Chaque jour les juifs s’adressent à Dieu en prière personnelle ou communautaire ; la plupart de ces prières sont très codifiées par des traités, le Talmud ou des versets bibliques.


Rédigé au XVIe siècle à Safed par le rabbin Joseph Caro, le Choulkhan aroukh demeure le principal code de la Loi juive guidant l’action de l’individu tout au long de sa vie. Le premier traité de ce code en 4 volumes, Le chemin de Vie (Orah haïm), est consacré aux lois journalières et s’ouvre sur les différentes formes de prières :
article 1 : Il se surpassera, tel un lion, pour se lever le matin et servir son Créateur. C’est lui qui éveillera l’aube. (Note du Rema : quoi qu’il en soit, il fera en sorte de ne pas se lever après l’heure de la prière publique.)
article 2 : Celui se levant pour déverser ses lamentions envers le Créateur, fera en sorte de le faire à l’heure où se remplaçaient les gardes – à la fin du premier tiers, à la fin du deuxième tiers et à la fin du troisième tiers de la nuit.

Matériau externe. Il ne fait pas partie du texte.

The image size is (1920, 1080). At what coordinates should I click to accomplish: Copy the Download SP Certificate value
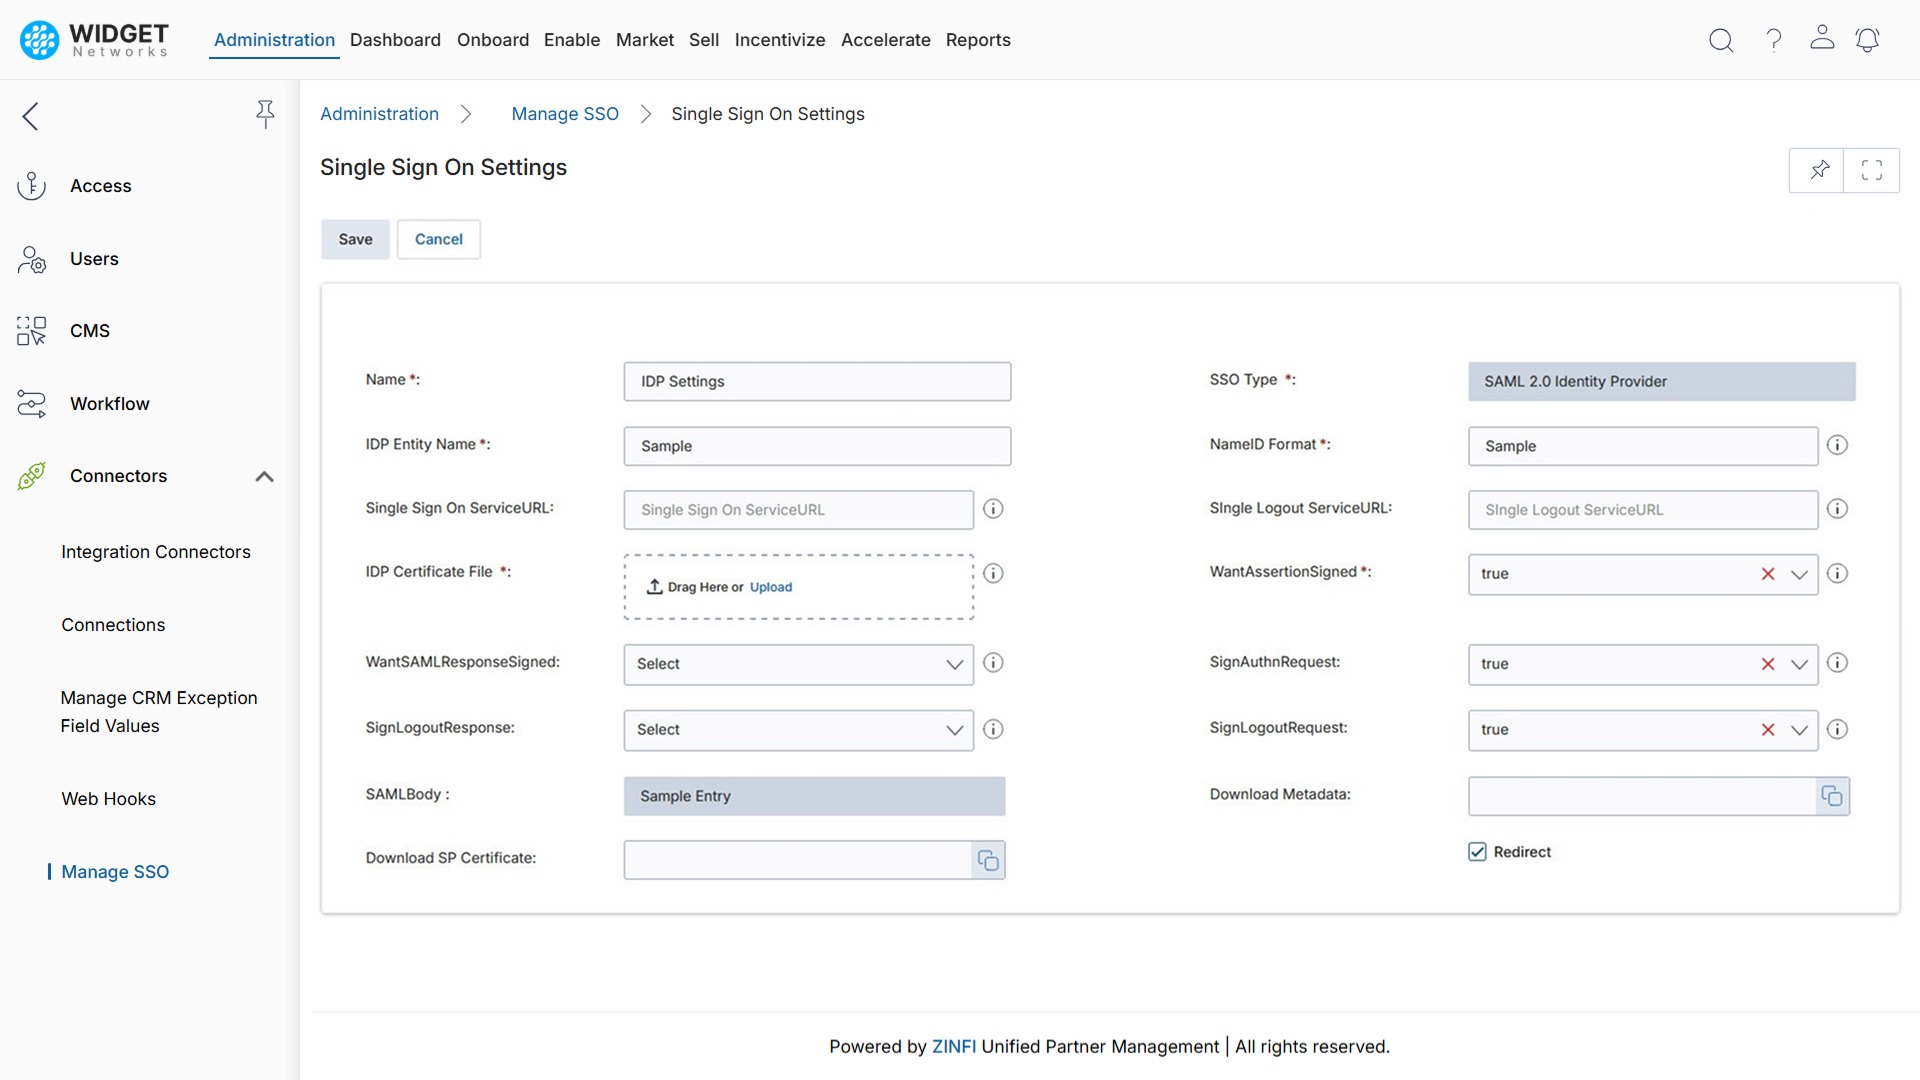(x=988, y=859)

En effet, ses prières portant sur l’exil et la destruction seront agréées à cette heure.
article 3 : Il est approprié qu’un craignant-Dieu souffre et se lamente sur la destruction du Temple.
article 4 : Mieux vaut peu de lamentations prononcées avec intention, qu’un flot prononcé sans intention.
Ces articles, probablement obscurs pour le profane, brossent le portrait de la prière juive telle que celle-ci fut instituée dès les premiers siècles de notre ère.

 

Cœur des 3 prières journalières, la amida se récite débout et en silence. Le fidèle doit cependant veiller à prononcer chaque mot avec ses lèvres. C’est de Hannah (Anne), mère du prophète Samuel, que le Talmud tire ces règles. Hannah parlait en son cœur, ses lèvres bougeaient mais sa voix ne s’élevait pas (1S 1, 13), nous dit le récit. Se calquant sur son comportement, le Talmud en déduit une série de règles, dont celles de prier debout, murmurant ce qui vient du cœur.

 

La prière comme devoir

Le premier article met l’accent sur la prière comme devoir structurant la journée juive. À l’humain de s’éveiller, tel un lion, pour réciter sa première prière. Moins optimiste, le Rema, un éminent décisionnaire polonais du XVIe siècle ayant annoté le Choulkhan aroukh, précise qu’à défaut d’un éveil héroïque, le fidèle prendra tout de même garde à ne pas dépasser l’heure de la prière publique.
Selon la tradition talmudique, la journée d’un juif est en effet rythmée par 3 prières quotidiennes, dont l’origine est attribuée aux patriarches. Ainsi, dès l’aube, l’individu récite la prière du matin, cha’harit, en écho au premier patriarche, au sujet duquel il est dit : “Abraham se leva de bon matin, pour aller au lieu où il s’était tenu en présence de l’Éternel” (Gn 19, 27) ; la fin de l’après-midi fait place à la prière de min’ha, comme il est dit : “Isaac était sorti dans les champs pour méditer, à l’approche du soir” (Gn 24, 63) ; la journée se conclut par la prière d’arvit [du mot érèv le soir], en hommage aux nuits tourmentées du patriarche Jacob, au sujet duquel il est dit : “Et il se retrouva en un lieu où il passa la nuit, parce que le soleil était couché” (Gn 28, 11). Le cœur de ces 3 prières obligatoires est la amida, la prière “du debout”, récitée à voix basse par le fidèle et s’ouvrant sur les mots : “Béni sois-tu Éternel, notre Dieu, Dieu de nos pères, Dieu d’Abraham, Isaac et Jacob”.
Si, pour le Talmud, ces prières sont héritées des patriarches, leur institution formelle ne survint qu’après la destruction du Temple de Jérusalem. “Nous t’offrirons, au lieu de taureaux, l’hommage de nos lèvres,” écrivait Osée (14, 3). À l’instar des sacrifices quotidiens qu’elles viennent remplacer, les prières journalières du judaïsme s’apparentent peu à un épanchement spontané des cœurs et s’illustrent par leur aspect rigide, leurs textes immuables et les règles pointilleuses qui accompagnent leurs récitations.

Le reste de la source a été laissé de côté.